Cuando Michelle Bachelet reapareció en el horizonte político (la verdad es que nunca se fue del todo), la Nueva Mayoría se anardeció no sólo porque olió la sangre del poder, sino también la oportunidad de una suerte de desquite. Los factores articuladores de la nueva coalición fueron dos. El primero, ella, la persona de Miche- lle Bachelet, que era quien tenía los votos y se había alzado en el imaginario nacional como una figura de contornos mesiánicos. El segundo fue el programa, que redactado entre gallos y medianoche se la jugaba por saldar de una vez por todas las cuentas pendientes en materia de igualdad que el país había acumulado no sólo en los últimos 30 años, sino también en los 200 anteriores.
Ambos factores están hoy contra las cuerdas. La popularidad de la Presidenta comenzó a desgastarse desde mediados del año pasado, en un ambiente de inexcusable indolencia por parte del equipo político de entonces, y el carisma se desvaneció el verano, a raíz del caso Caval. La suma de ambos efectos fue devastadora para la Presidenta, al extremo de descompensarla en el plano personal y de volverla desde entonces confusa en sus intervenciones públicas y errática en las decisiones.

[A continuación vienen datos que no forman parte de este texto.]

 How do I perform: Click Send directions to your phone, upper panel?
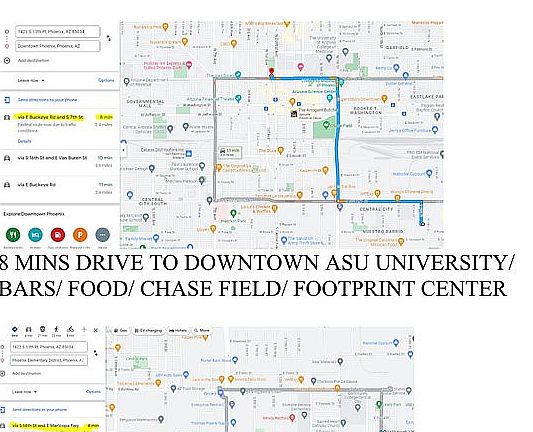[47, 100]
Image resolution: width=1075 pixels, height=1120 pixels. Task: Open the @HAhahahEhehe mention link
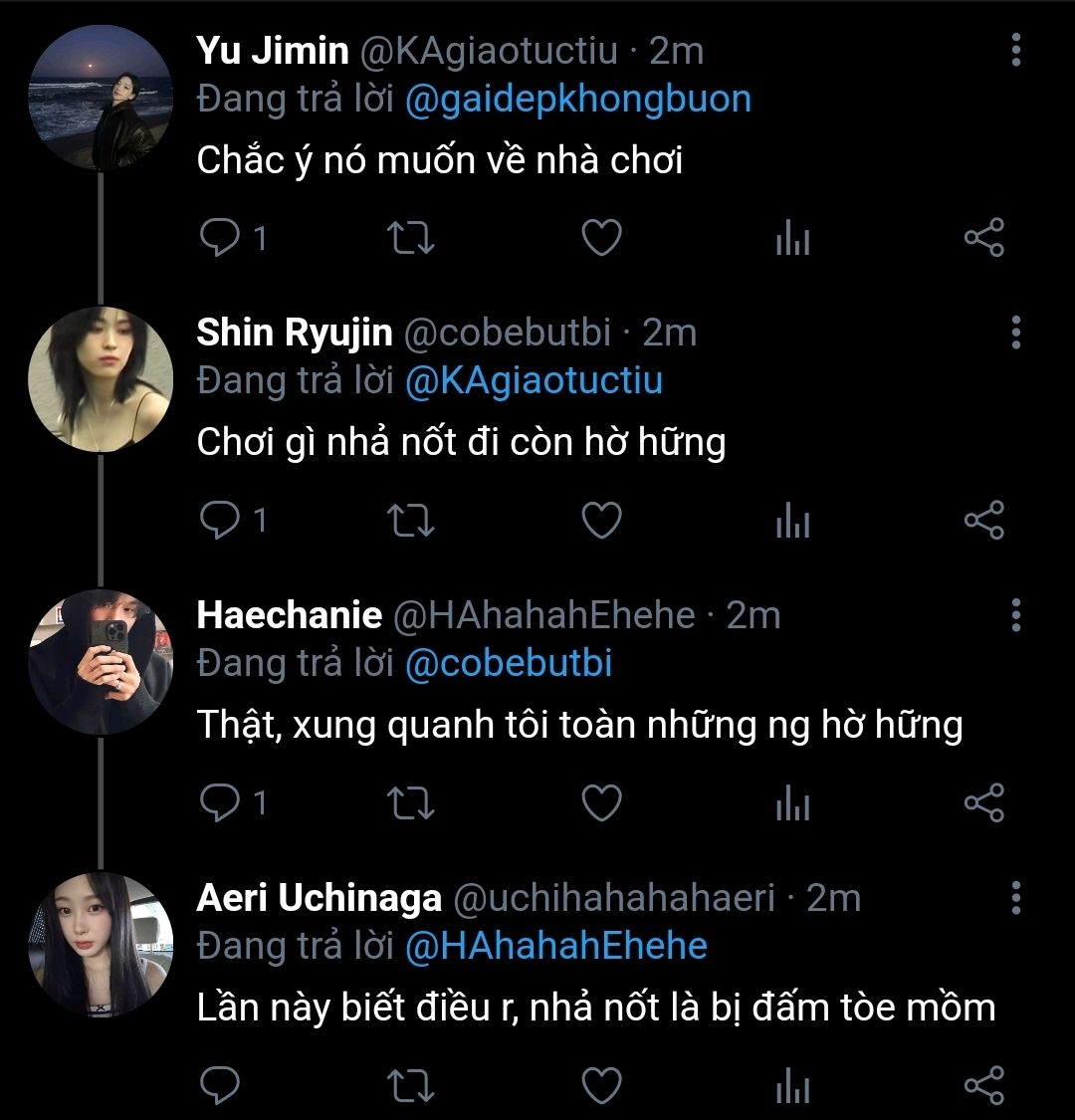click(555, 947)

Bachelet ya dejó de ser la tabla de salvación que había sido para la Nueva Mayoría y hoy por hoy puede ser descarnado -aunque no descaminado- afirmar que la Presidenta es más parte del problema del oficialismo que de su solución.
El nexo que resta entonces es el programa y a sus vaguedades apostaron el cónclave de hace dos semanas y la propia Presidenta en la entrevista a Reportajes del domingo pasado. Todos saben que no se podrá cumplir. Sin embargo, nadie se atreve todavía a trazar el corte entre lo que se podría ejecutar y lo que quedará como letra muerta. Una mínima desviación del cuchillo al hacer el corte podría pasar a llevar arterias importantes del aparato circulatorio de este colectivo. Eso explica el caudal de indefiniciones. El realismo sin renuncia da para todo, y mientras todos mantengan la fe en su propia animita, el conjunto puede proyectar la imagen de un credo compartido. La verdad es que lo que se comparte ya es poco y a nadie en el oficialismo le conviene mucho explicitarlo. A la Presidenta -que le tiene horror a asumir costos políticos y entiende el liderazgo como un maratón de popularidad- menos que a nadie.
Sin duda que la variable económica va a ser importante. Para un gobierno de marcado sesgo antiempresarial y para una coalición política forjada a partir del desprecio al crecimiento, que daba por hecho que Chile crecía al 4% anual incluso si las cosas iban mal, toparse cara a cara con los fantasmas de la escasez presupuestaria, el frenazo del consumo o el aumento del desempleo es aterrador. Son datos que no estaban en el libreto del oficialismo. Tampoco lo estaba el descrédito de la clase política, el aumento de la inseguridad ciudadana a raíz de la delincuencia y la violenta conflictividad que se advierte en distintos ámbitos de la sociedad chilena, cosa que la propia Nueva Mayoría alimentó con entusiasmo e irresponsabilidad en el gobierno anterior. Es una perogrullada decirlo así, pero vaya que se les ha complicado el panorama a La Moneda y al país.
Una cosa, eso sí, es segura: si de aquí a mediados del año próximo, cuando comience la campaña municipal, el gobierno no logra remontar en las encuestas y si la economía no vuelve a dar señales de vitalidad, al gobierno le será difícil mantener ordenadas sus filas. No existe candidato en el mundo que quiera asociarse a una Presidenta impopular o a un gobierno incompetente y perdedor.
Como en el dicho popular, por donde pecas pagas. Querías hacer reformas y las hiciste pésimo. Quieres hacer otras más y, teniendo todo para llevarlas a cabo, estás con miedo. Quieres seguir y no sabes cómo. Sabes que el horno no está para bollos y ya no tienes a quién culpar. ¿No te convendría hacerte ver? ¿No será que estás con problemas serios de liderazgo?